To that end, Harlam has invested in an eight-person “wellness team,” he said. “We created and hired positions to provide supplemental support and training.” “It’s subtle,” he said. “We are trying to provide an opportunity for individuals to find a place and be part of the community.”
Harlam has also committed to making its space more accommodating to those with physical disabilities.
“Any renovation going forward will try to be done to be fully ADA compliant, and even exceed ADA standards,” Selkow said, adding that Harlam’s three new cabins are all fully accessible, as are its new $40,000 gaga courts.
“We’re committed to moving in the direction where any Reform child could consider Camp Harlam their summer home,” he said. “We want not only to remain committed to being an inclusive community, but we want to expand our ability to be inclusive, and are pushing toward a long-term commitment.”
One of the challenges in pushing toward that commitment is lack of funding, said Selkow.
“The hardest part is that we in the camping business have some of the best vision and passion in Jewish education; we just don’t have the money,” he said.
The primary challenge faced by Ramah is not funding — the camp specifically raises money to cover the “significant scholarship needs” of its Tikvah campers — but what to do for the Tikvah campers once they age out of camp.
“We are talking about creating more adult vocational opportunities at camp,” he said. “What’s the magic age when they leave camp?
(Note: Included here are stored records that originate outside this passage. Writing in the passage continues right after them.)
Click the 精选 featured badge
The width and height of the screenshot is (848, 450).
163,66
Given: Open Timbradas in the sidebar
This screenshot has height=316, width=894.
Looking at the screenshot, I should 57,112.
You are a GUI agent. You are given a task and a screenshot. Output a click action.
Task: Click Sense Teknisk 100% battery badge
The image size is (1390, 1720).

We are thinking a lot about that.”
At Emma Kaufmann Camp, nine special needs campers, ages 15 to 22, will join the camp’s Gesher program for 12 days, living in their own cabins, and participating in activities separately as well as with the rest of the camp, according to Adam Baron, EKC assistant director.
“One of our ultimate goals is to create more peer interactions between this group and the mainstream kids,” he said. “Another goal is to help these kids learn independence, and to overcome some of their fears.”
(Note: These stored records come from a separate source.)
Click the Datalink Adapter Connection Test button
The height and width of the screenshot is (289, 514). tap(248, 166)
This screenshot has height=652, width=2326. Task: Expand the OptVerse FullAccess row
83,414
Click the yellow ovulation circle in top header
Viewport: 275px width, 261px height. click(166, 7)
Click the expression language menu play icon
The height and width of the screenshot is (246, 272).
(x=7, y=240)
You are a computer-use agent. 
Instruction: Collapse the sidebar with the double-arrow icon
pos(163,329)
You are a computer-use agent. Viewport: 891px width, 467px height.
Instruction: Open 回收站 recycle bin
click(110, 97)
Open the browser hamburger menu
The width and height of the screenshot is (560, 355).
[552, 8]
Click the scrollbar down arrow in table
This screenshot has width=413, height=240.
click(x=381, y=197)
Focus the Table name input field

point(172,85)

This is the largest number of special needs campers accommodated by the camp since the Gesher program began in 2002, said Baron. Several of the Gesher campers, who are all from Squirrel Hill and the South Hills, were recruited for camp through the Friendship Circle, run by Rivkee and Rabbi Mordy Rudolph. Friendship Circle will send some of its staff to EKC for one day to help train the EKC staff in inclusion.
“We need to ensure that it’s an ideal environment,” Mordy Rudolph said. “We hope to make it more a part of camp.”
The Friendship Circle staff will also be working to help train counselors at the Gan Israel day camp in Fox Chapel, Rudolph said.
At the JCC day camps — J&R and the South Hills — special needs kids participate through a partnership with the Western Psychiatric Institute and Clinic John Merck Program, according to Liza Baron, director of J&R. The Merck program hires and pays additional staff to serve as aides and monitor the behavior of the special needs campers, who are fully integrated into the camp.
Liza Baron has seen that inclusion benefits not just the special needs campers, but also those who do not have special needs.
“The typical children are impacted in such a positive way because they are learning compassion and patience and understanding that not everyone is like them,” she said. “It’s incredibly valuable to everybody.”
Ann Haalman, director of the South Hills JCC Day Camp, agrees.
“Our kids are wonderful,” Haalman said. “They help as much as possible. They help with tying shoes, or putting on sunscreen. They don’t shy away from them.”
Jewish camps that have embraced special needs kids often find that they become central to the very spirit of the camp, said Ramah’s Polster. “When the Tikvah kids leave, it’s like the heart and soul of camp has left.”